Below are the records; give again exactly the lines from the one containing "Click the Select Role placeholder text" through the one containing "Given: Click Large width value 12.00", leaving out pictures.

START INPUT DATA

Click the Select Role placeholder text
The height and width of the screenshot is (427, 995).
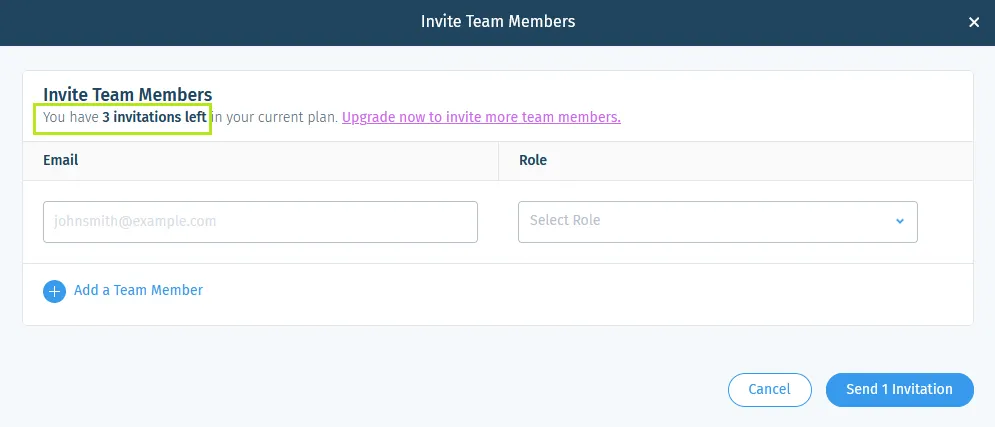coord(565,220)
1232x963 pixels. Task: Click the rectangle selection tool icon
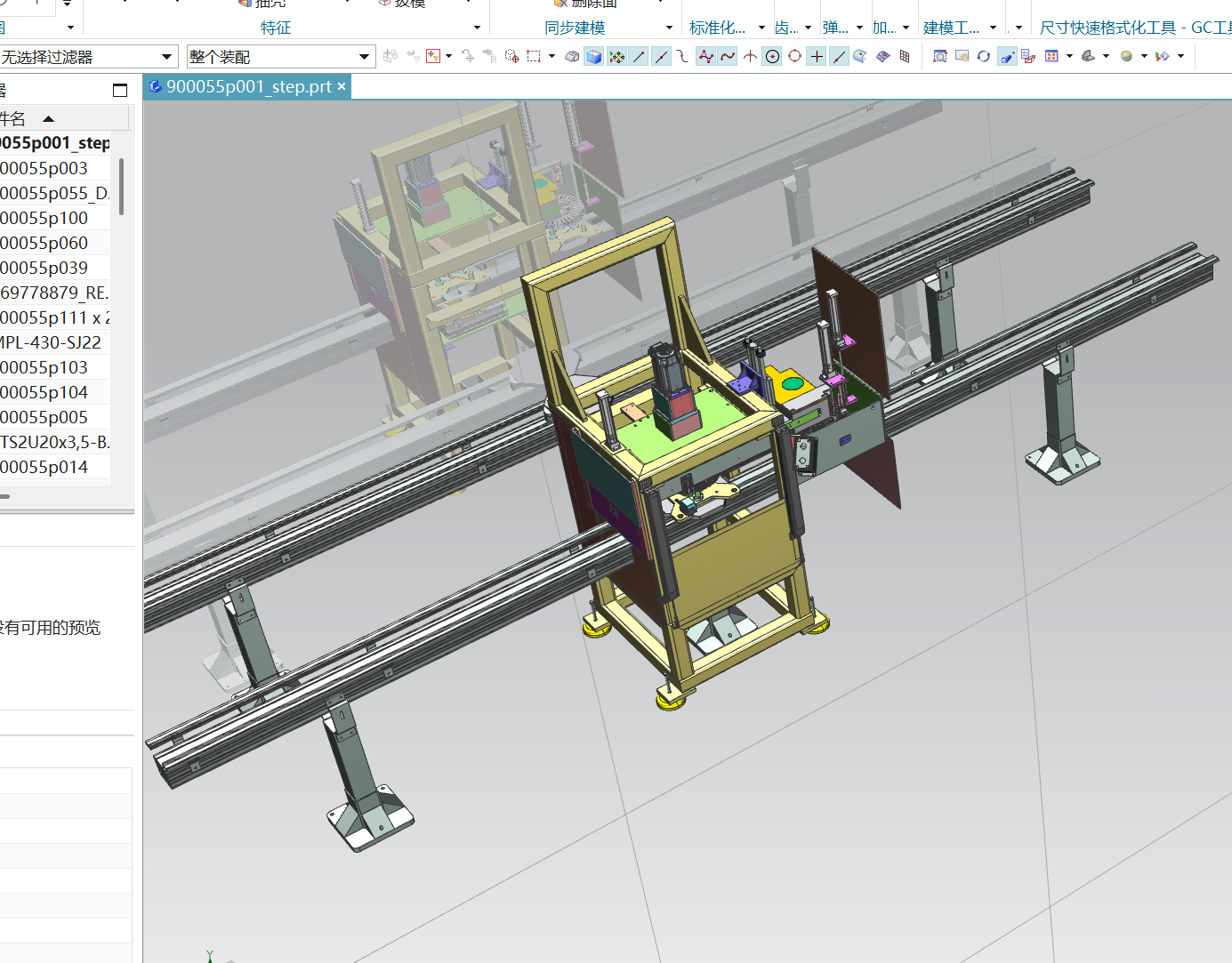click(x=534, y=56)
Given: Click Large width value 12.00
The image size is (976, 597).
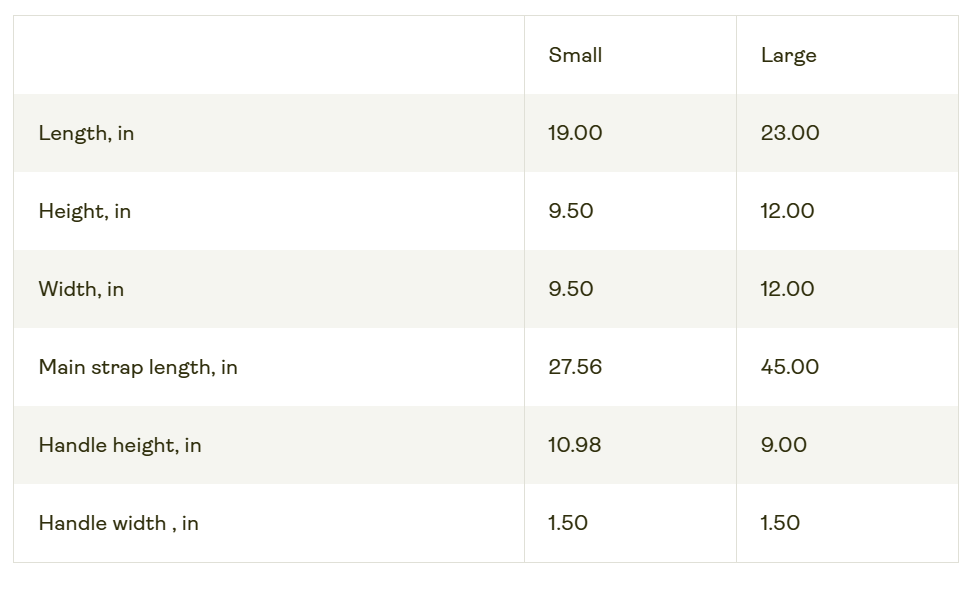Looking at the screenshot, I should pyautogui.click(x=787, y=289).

END INPUT DATA
START INPUT DATA

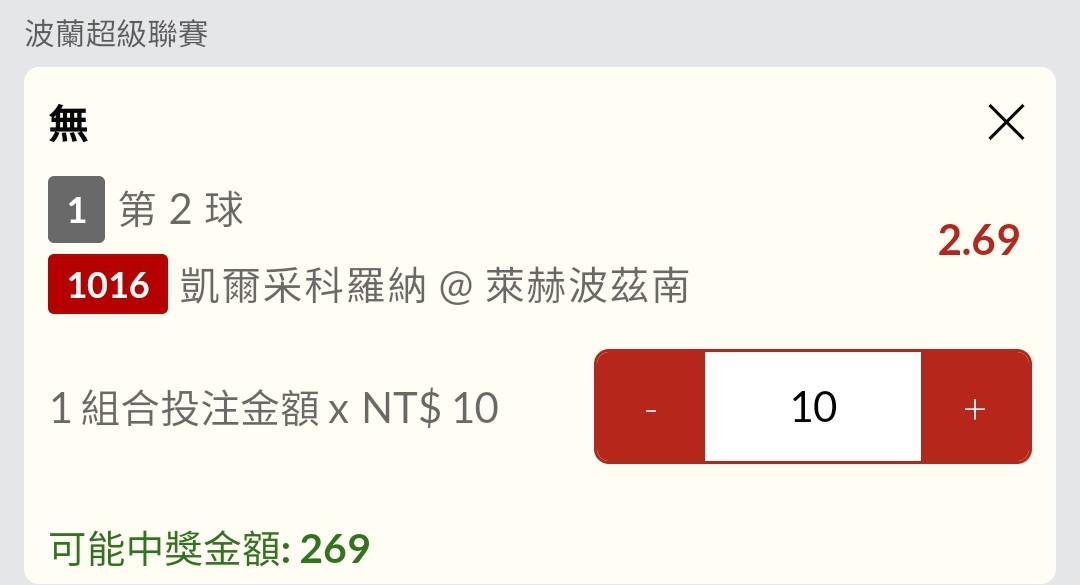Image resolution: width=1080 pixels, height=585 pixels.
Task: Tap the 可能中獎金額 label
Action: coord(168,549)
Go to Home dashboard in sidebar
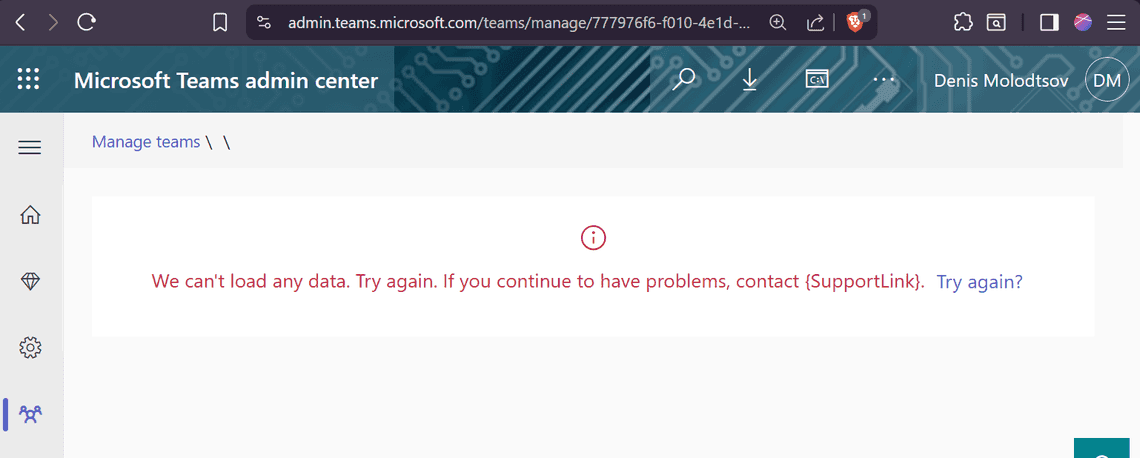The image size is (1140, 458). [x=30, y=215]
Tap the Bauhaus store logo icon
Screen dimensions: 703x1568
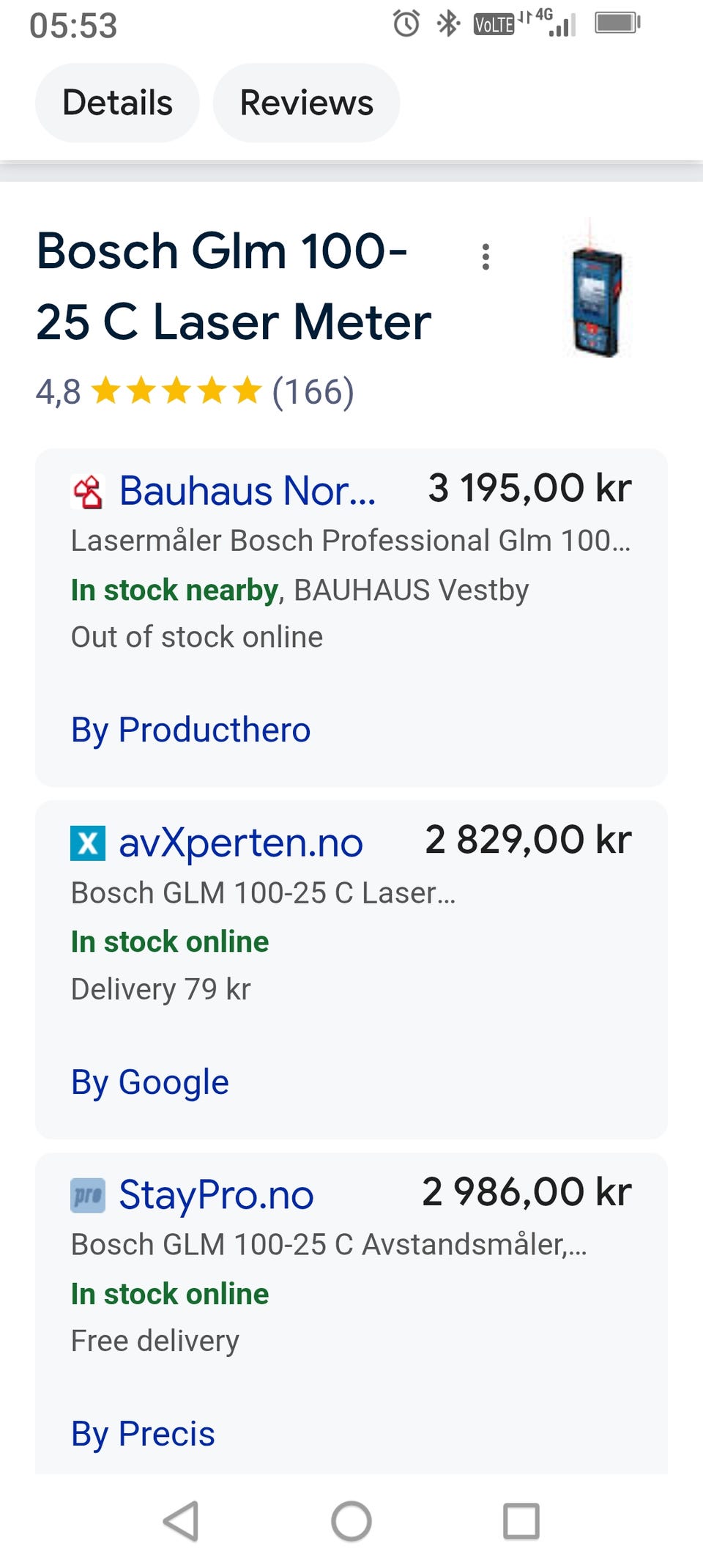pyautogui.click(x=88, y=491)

END INPUT DATA

TASK OUTPUT ->
Click the Select Role placeholder text
The height and width of the screenshot is (427, 995).
coord(565,220)
1232x963 pixels. Task: Click the rectangle selection tool icon
click(x=534, y=56)
Given: Click Large width value 12.00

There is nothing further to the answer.